Stored data entries:
━━━━

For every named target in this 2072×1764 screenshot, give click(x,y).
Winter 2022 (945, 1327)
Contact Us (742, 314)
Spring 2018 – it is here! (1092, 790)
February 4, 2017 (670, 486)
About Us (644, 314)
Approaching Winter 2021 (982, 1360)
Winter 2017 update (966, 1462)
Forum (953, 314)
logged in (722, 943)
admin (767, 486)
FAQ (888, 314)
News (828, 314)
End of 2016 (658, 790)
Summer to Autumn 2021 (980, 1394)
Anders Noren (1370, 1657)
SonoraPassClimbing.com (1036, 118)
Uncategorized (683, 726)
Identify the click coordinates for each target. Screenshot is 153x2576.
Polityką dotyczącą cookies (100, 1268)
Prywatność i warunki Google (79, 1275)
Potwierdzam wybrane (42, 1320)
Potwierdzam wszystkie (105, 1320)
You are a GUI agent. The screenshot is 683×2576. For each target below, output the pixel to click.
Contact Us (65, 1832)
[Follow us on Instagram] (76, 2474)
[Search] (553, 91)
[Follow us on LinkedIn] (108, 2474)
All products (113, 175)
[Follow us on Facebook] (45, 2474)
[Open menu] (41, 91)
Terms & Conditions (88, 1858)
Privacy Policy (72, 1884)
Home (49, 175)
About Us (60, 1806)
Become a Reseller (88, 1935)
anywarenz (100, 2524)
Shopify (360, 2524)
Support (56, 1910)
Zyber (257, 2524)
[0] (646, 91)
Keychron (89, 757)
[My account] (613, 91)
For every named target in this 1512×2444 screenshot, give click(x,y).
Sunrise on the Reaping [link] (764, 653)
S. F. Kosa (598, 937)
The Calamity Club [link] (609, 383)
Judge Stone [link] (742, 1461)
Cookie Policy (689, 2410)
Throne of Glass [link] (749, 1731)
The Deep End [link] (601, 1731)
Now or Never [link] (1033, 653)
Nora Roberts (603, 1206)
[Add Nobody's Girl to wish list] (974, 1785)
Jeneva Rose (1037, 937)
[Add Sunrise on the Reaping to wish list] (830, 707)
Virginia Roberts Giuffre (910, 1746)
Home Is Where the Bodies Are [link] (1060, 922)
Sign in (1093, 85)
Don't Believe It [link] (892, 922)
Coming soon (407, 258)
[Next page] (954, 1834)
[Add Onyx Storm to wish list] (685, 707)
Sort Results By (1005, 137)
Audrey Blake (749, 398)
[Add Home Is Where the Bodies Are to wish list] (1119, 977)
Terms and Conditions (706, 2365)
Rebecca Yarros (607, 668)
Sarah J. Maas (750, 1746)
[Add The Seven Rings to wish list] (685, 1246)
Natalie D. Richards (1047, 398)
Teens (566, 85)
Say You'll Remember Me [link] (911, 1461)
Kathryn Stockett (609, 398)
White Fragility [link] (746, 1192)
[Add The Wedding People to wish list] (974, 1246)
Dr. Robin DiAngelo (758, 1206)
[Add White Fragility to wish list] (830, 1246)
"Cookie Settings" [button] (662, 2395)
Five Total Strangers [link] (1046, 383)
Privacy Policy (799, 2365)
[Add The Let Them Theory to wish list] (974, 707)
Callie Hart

━━━━

● **YOUR OBJECTIVE**
Please copy the lines above from the line with "Identify the click" up to and including the line with "Teens (566, 85)", exactly as written and with nothing else.

● **TASK ANSWER**
Identify the click coordinates for each target. Screenshot is 153x2576.
Polityką dotyczącą cookies (100, 1268)
Prywatność i warunki Google (79, 1275)
Potwierdzam wybrane (42, 1320)
Potwierdzam wszystkie (105, 1320)
You are a GUI agent. The screenshot is 683×2576. For each target below, output the pixel to click.
Contact Us (65, 1832)
[Follow us on Instagram] (76, 2474)
[Search] (553, 91)
[Follow us on LinkedIn] (108, 2474)
All products (113, 175)
[Follow us on Facebook] (45, 2474)
[Open menu] (41, 91)
Terms & Conditions (88, 1858)
Privacy Policy (72, 1884)
Home (49, 175)
About Us (60, 1806)
Become a Reseller (88, 1935)
anywarenz (100, 2524)
Shopify (360, 2524)
Support (56, 1910)
Zyber (257, 2524)
[0] (646, 91)
Keychron (89, 757)
[My account] (613, 91)
For every named target in this 1512×2444 screenshot, give click(x,y).
Sunrise on the Reaping [link] (764, 653)
S. F. Kosa (598, 937)
The Calamity Club [link] (609, 383)
Judge Stone [link] (742, 1461)
Cookie Policy (689, 2410)
Throne of Glass [link] (749, 1731)
The Deep End [link] (601, 1731)
Now or Never [link] (1033, 653)
Nora Roberts (603, 1206)
[Add Nobody's Girl to wish list] (974, 1785)
Jeneva Rose (1037, 937)
[Add Sunrise on the Reaping to wish list] (830, 707)
Virginia Roberts Giuffre (910, 1746)
Home Is Where the Bodies Are [link] (1060, 922)
Sign in (1093, 85)
Don't Believe It [link] (892, 922)
Coming soon (407, 258)
[Next page] (954, 1834)
[Add Onyx Storm to wish list] (685, 707)
Sort Results By (1005, 137)
Audrey Blake (749, 398)
[Add Home Is Where the Bodies Are to wish list] (1119, 977)
Terms and Conditions (706, 2365)
Rebecca Yarros (607, 668)
Sarah J. Maas (750, 1746)
[Add The Seven Rings to wish list] (685, 1246)
Natalie D. Richards (1047, 398)
Teens (566, 85)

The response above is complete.